During our weekly bible study meeting last Tuesday morning, one of the gentlemen in my small group asked if we thought the statement, “Do what you love, and you’ll never work a day in your life!” was accurate. The table had about 6 men sitting at it, two of whom are well into their careers and the other four (including myself) in various degrees of preparing to enter the workforce (grad school, seminary, undergraduate, etc).
Immediately, I jumped in- the resounding and unquestionable answer I have to the inquiry is yes, if you find something that you can love to do, then you’ll never work a day in your life. I plan to go into the beef industry in some capacity, but at the end of the day, I will always come home to find that I have a few cows around. I told my bible study that a farmer can work 365 days a year, caring for their cattle. Almost every one of those days will be hard, dirty, too hot, too cold, injurious, unpleasant, and by all means no cushy office chair in an air conditioned building. However, I said, there will be maybe only one day a year, one out of three hundred and sixty-five days, where a farmer will be walking up to the house, as the sun is descending in the west, and look out across their property to see a pasture full of baby calves running through the tall, green June grass, the designated babysitter cow watching closely, while the others are spread out sporadically across the field. As the sun turns everything a brilliant shade of gold, that farmer will not care about the frostbite they received pulling a calf in February, the twisted ankle in March climbing up into the tractor to feed, the sliced finger from opening a hay bale with a dull knife (they are never sharp…), or the three days spent in the barn cleaning calving stalls, the midnight run to the vet clinic for some medication for a bloating steer, the stress of watching the cattle markets fall and rise and fall again, the missed sleep, late dinners, early mornings, and all those frozen waterers… All of those inconveniences, all of those hardships and injuries and wear and tear and missed meals and missed social events… All of that suddenly fades away. And I know that this is exactly why I am here.

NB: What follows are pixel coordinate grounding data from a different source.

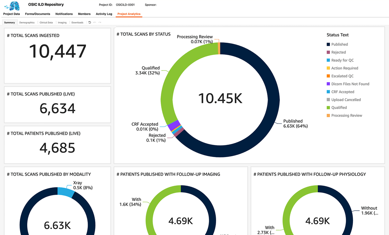Viewport: 389px width, 235px height.
Task: Click the Published legend color swatch
Action: click(328, 44)
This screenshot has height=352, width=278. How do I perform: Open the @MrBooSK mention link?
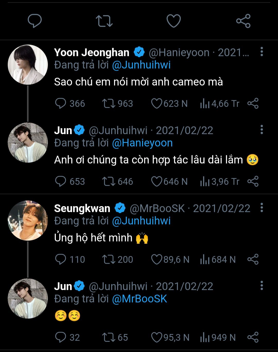tap(140, 299)
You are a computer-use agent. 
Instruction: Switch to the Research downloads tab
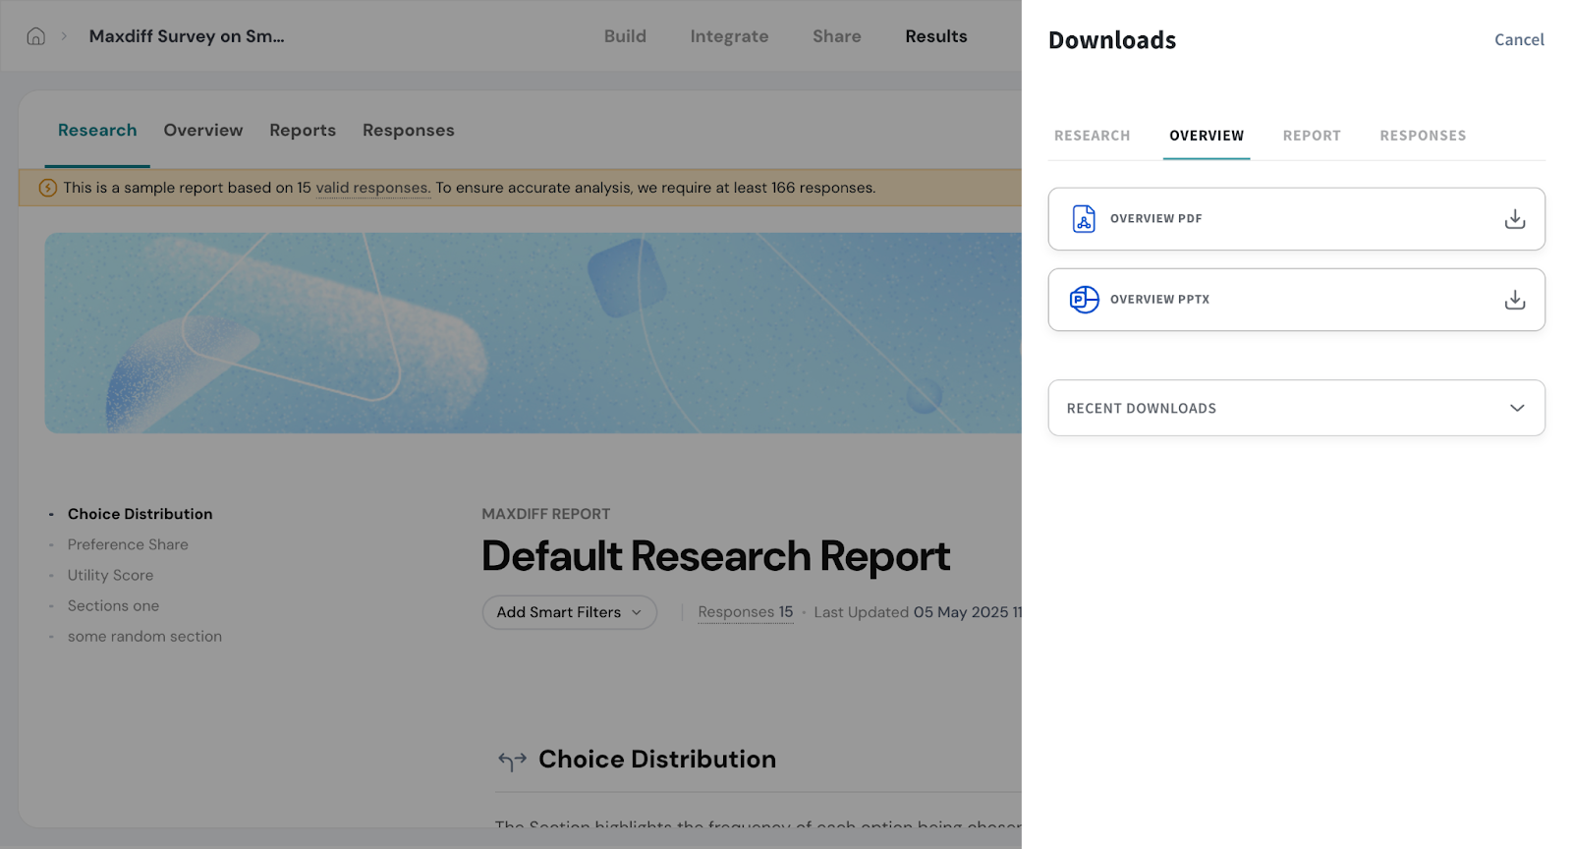tap(1092, 136)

This is the passion that I have for cattle- I could work without pause for 365 days, and I would complain and belly ache and whine, but then one random day in June, late in the afternoon, it suddenly paid for itself, and it only took a heartbeat.
I would encourage all of you to find what you love to do- something that isn’t easy, may not make you rich, might age you a little faster than you would like- but something that, at least for a moment every now and again, makes you so happy that it was all worth it.